Republicans counting on two Democratic senators' votes against Iraq war timeline
The top Republican in the US Senate told RAW STORY today that he is counting on two Democratic senators to vote against a supplemental war funding bill that establishes a timeline to end the Iraq war. But, in response, an aide from the office of one of the two senators said that he had yet to make any decisions.
Senator Mitch McConnell's office said that the ballot on the emergency spending legislation will be a reprise of the vote on a recent measure calling for the withdrawal of US troops from Iraq. Republicans succeeded in foiling the legislation by a 50-48 vote.
"We had essentially the same vote just a few weeks ago," said Jon Henke, a spokesman for the Senate's minority leader, in an e-mail this morning to RAW STORY. "And Senators Pryor, Ben Nelson and Lieberman joined us in that vote."
After passing the U.S. Troop Readiness, Veterans' Health, and Iraq Accountability Act by a razor-thin margin on Friday, Senator McConnell's prognostication suggested the challenge Democratic Majority Leader Senator Harry Reid will face in marshaling the 51 votes needed to send the war budget to the President's desk (a filibuster of the spending measure is not expected). Meanwhile, the House bill's timeline to end US troop deployments in Iraq by August 2008 has prompted veto threats from the White House.
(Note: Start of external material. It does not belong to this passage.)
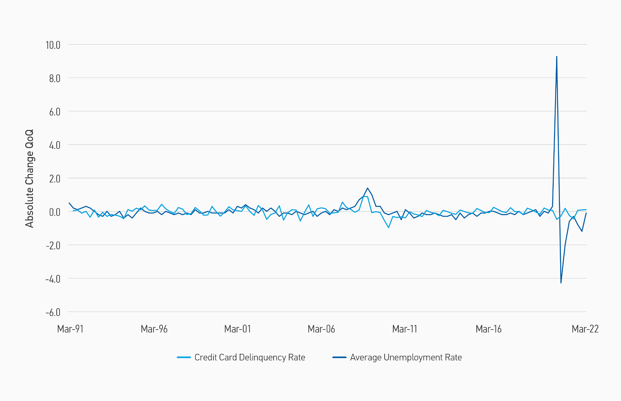Click the Absolute Change QoQ axis title
The image size is (621, 401).
[29, 179]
Democratic Senate leaders have been working to bring these two Democratic senators, Ben Nelson of Nebraska and Mark Pryor of Arkansas, on board. Reports last week from the Associated Press, suggested that Democrats "have made changes in hopes of persuading Sens. Ben Nelson of Nebraska and Mark Pryor of Arkansas to support the withdrawal proposal."
Senator Ben Nelson's (D-NE) office told RAW STORY that his vote was not so simple because the final bill was not yet before the senators.
"We don't know what is going to be offered yet," said David DiMartino, a spokesman for Senator Nelson. "[Senator Nelson] was instrumental in including benchmarks and reporting requirements at the Senate committee level, and he won't support anything that threatens the survival of benchmarks that he worked so hard to insert in the bill."
Sen. Nelson last week released a statement that explained his support for establishing benchmarks for Iraq's government to take responsibility for their government's security, which were included in the "U.S. Troop Readiness, Veterans' Care, Katrina Recovery, and Iraq Accountability Appropriations Act, 2007," a bill taken up in the Senate Appropriations Committee last week.
"The benchmarks included in the supplemental successfully transfer accountability for Iraq's success to the Iraqis and requires regular reports to Congress on their progress," Nelson said. "That information can be used by Congress to make future decisions about U.S. military presence in Iraq."
However, the Senate bill does not contain the specific timeline found in the measure sent to the Senate by the House of Representatives. Senator Harry Reid endorsed the House's approach in a statement last Friday.
"Implementing the binding policies set forth in this bill will make America more secure," he said. "The Democrats and Republicans who voted for this bill understand that the Iraq war can be won only politically, not militarily."
Additionally, the Senate Democrats' website today noted, "At 3:00 p.m., the Senate will begin consideration of H.R. 1591, the Emergency Supplemental bill."
DiMartino made it clear that the Nebraska Democrat did not favor the approach advanced by House Democrats.
"Sen. Nelson does not support a calendar timeframe for withdrawal," he said. "Whatever happens in conference, he will have to reassess what comes back."
RAW STORY sent an e-mail and left multiple telephone messages at the office of Senator Mark Pryor (D-AR) which were not answered.
However, Senate Democrats may still pick up some support from their Republican colleagues. One Republican Senator, Gordon Smith of Oregon, voted for the withdrawal resolution that Nelson and Pryor rejected.
And this weekend, Senator Chuck Hagel (R-NE), who may run for president in 2008, slammed President Bush for threatening to veto the Democrats' proposed war budget.
"No president can dictate to this country," Hagel said to George Stephanopoulos on ABC's This Week.
But Senator McConnell said that many Senate Republicans shared the President's perspective on the bill.
"We want Democrats (and Republicans) to vote for an amendment that strips the withdrawal/surrender language, but we want the underlying supplemental funding bill to pass," Henke explained.